Na contrapartida florescem os gays and lesbian studies nos EUA (Sorj e Heilborn, 1999), unindo as lutas pela igualdade entre “negros” e “brancos”, homens e mulheres, hetero e homossexuais, revolução dos valores instaurada pelos movimentos de contracultura, tendo o movimento hippie, que também questionava o preconceito contra pobres e demais grupos discriminados, influído sobre o movimento feminista contemporâneo (Costa, 2009). Logo, se na década de 80, algumas feministas recusam o conceito gênero por incluir orientações não heterossexuais, com o argumento de que se feria a noção de família, triunfa a adoção do conceito, inspirada nos EUA onde os direitos individuais não são submetidos aos familiares.
Por conseguinte, apesar dos estudos sobre homossexualidade no Brasil terem início nas religiões de matriz africana, únicas abertas aos homossexuais (Prandi, 1988), o feminismo dará visibilidade à homossexualidade e a revaloriza positivamente, pondo a figura da lésbica no centro disputado e gerador do debate feminista (Haraway, 2004) anglófono e francófono, como um pólo oposto à dominação masculina indissociável do casal heterossexual e nas últimas décadas, lutas e conquistas deram maior visibilidade internacional e nacional ao movimento LGBTT (Lésbicas, gays, bissexuais, travestis e transexuais) e obtendo maior suporte para pesquisas se constata que os homossexuais são a minoria mais odiada do Brasil contemporâneo (Mott, 2005), ao lado das mulheres de ascendência africana (Oliveira, 2009).

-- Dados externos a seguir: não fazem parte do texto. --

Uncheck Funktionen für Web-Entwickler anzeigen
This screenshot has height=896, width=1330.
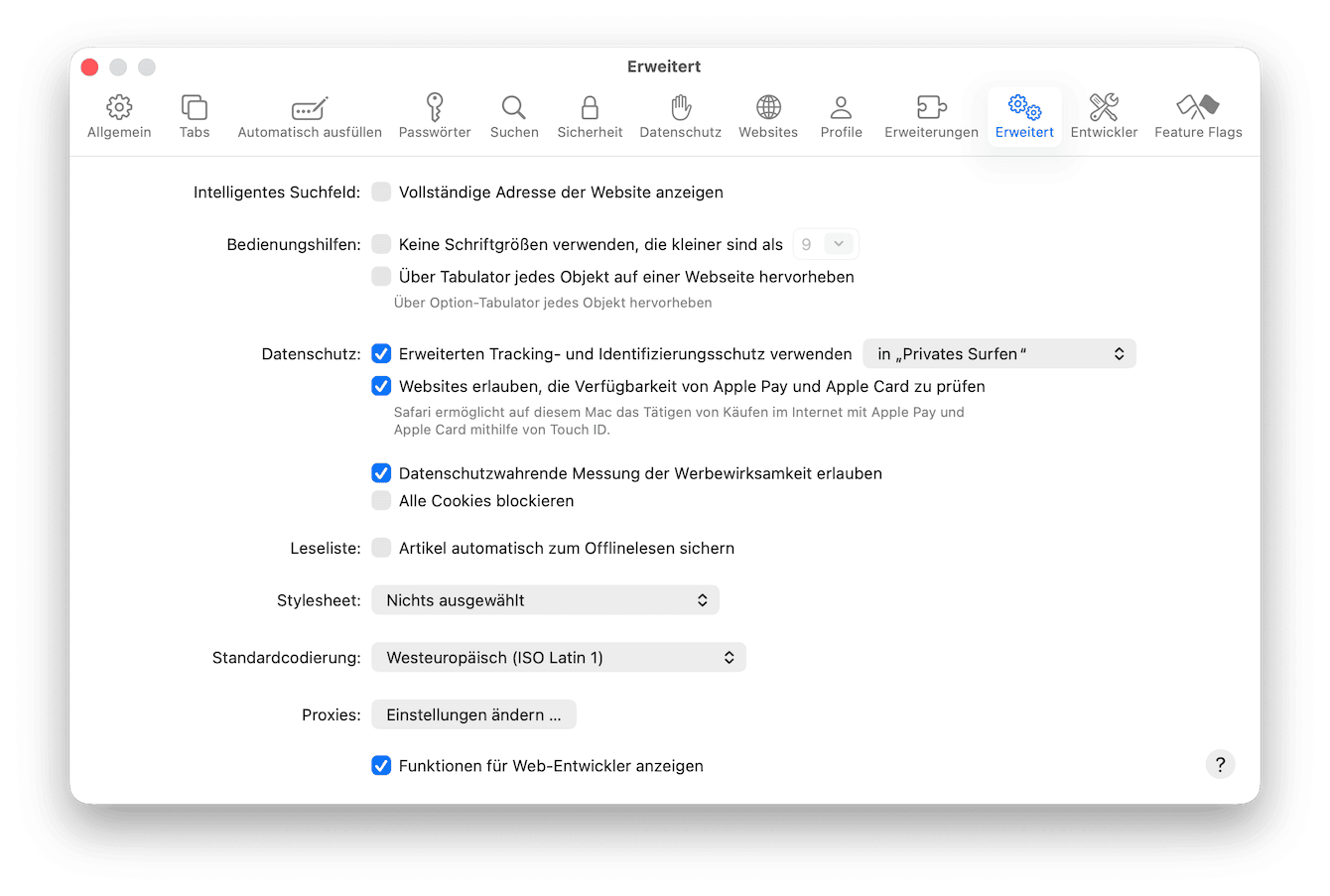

No fim da década de 1990, organismos e movimentos internacionais contrários à misoginia, ao racismo e à homofobia conduziram, com apoio interno de movimentos sociais, o governo Fernando Henrique Cardoso a lançar o programa Brasil Gênero e Raça, que avançará ainda mais na gestão do presidente Luiz Inácio Lula da Silva. Em 2003, é sancionada a lei que revolve a educação eurocêntrica e põe a África no lugar de destaque na educação, algo há séculos negado pela sociedade e pelo Estado brasileiro, enquanto os intelectuais se orgulhavam da ruptura com a África. (Munanga, 2004). Têm início políticas para que afinal se reconheça o legado africano ao país que nasceu e se modernizou à custa de trabalho, suor, sangue e ventre dos “negros” e seus descendentes escravizados, inferiorizados, e da partilha das riquezas que gerou excluídos.

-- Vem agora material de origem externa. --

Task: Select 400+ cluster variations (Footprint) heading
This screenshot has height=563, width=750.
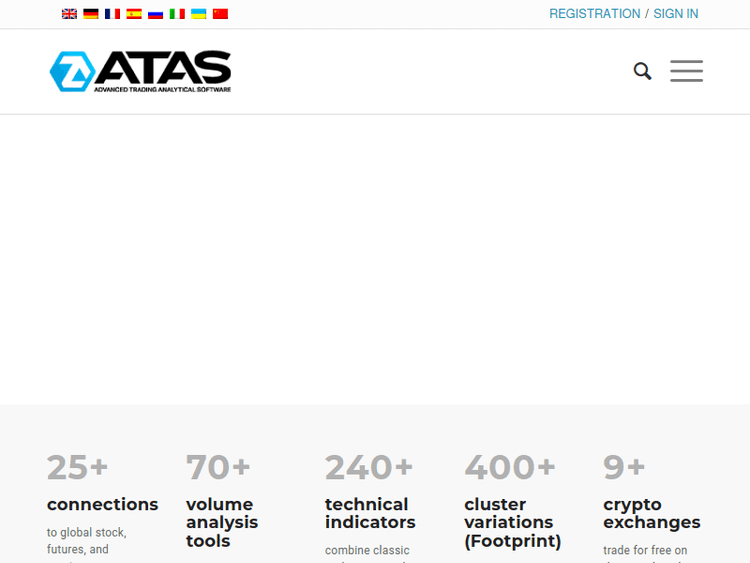Action: click(x=512, y=522)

À legislação, segue excelente produção teórica visando a superar o racismo nas escolas e universidades. No ano seguinte, “o governo federal lançou, em conjunto com a sociedade civil, o programa “Brasil sem Homofobia” (Junqueira, 2009, p.15), integrando Ministérios e Secretarias de políticas públicas para mulheres, de promoção da igualdade racial e dos direitos humanos, enfeixados no combate ao ódio contra os homossexuais, mulheres e afro-descendentes. Pela primeira vez, grupos inferiorizados ou invisíveis nos livros didáticos e salas de aulas, como “negros”, índios, mulheres, pobres, homossexuais e deficientes físicos e mentais, têm espaço no sistema nacional de educação a se construir, faltando saber, se os atores sociais, especialmente nas escolas e universidades, são capazes de efetivar a igualdade possível num país que ainda legitima todas as hierarquias e desigualdades.

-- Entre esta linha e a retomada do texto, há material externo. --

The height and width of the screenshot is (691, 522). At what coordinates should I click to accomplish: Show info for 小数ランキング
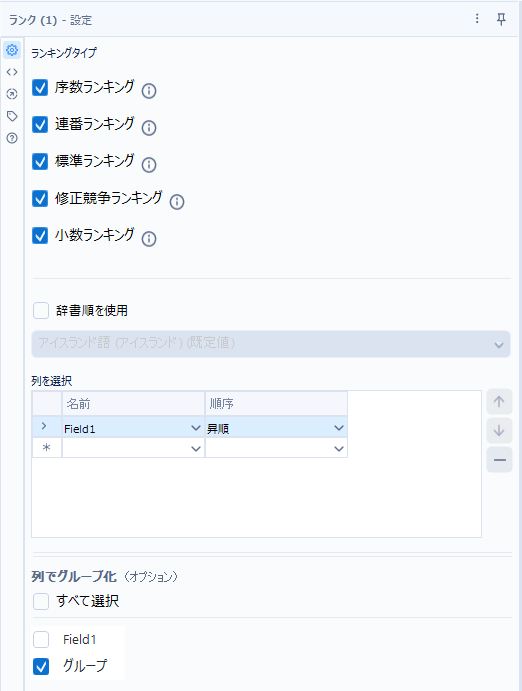coord(149,239)
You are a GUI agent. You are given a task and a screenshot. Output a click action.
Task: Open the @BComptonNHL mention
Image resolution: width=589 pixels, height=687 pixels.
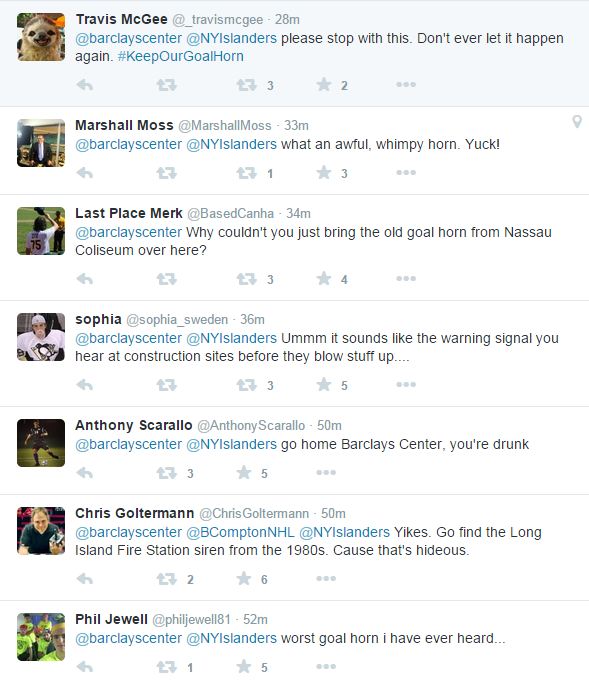tap(240, 532)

3 - HOMOFOBIA, SEXISMO E RACISMO NA EDUCAÇÃO: MEMÓRIAS E ATUALIDADES
A colonização criou, nas primeiras escolas, as condições de repassar valores que legitimavam abusos contra mulheres, e tornar os excessos contra “negras” e meninos “negros” “naturais”, culpa das vítimas. Mas a persistência dessas condutas, sabendo-se que “preconceito é um instrumento importante na manutenção das hierarquias sociais” (Prado e Machado, 2008), já não pode ser atribuída às heranças do passado colonial ou à burguesia, até porque as democracias liberais foram pioneiras na conquista de direitos de “negros”, mulheres, e homossexuais (Mac Farlane, 1998; Sorj e Heilborn, 1999).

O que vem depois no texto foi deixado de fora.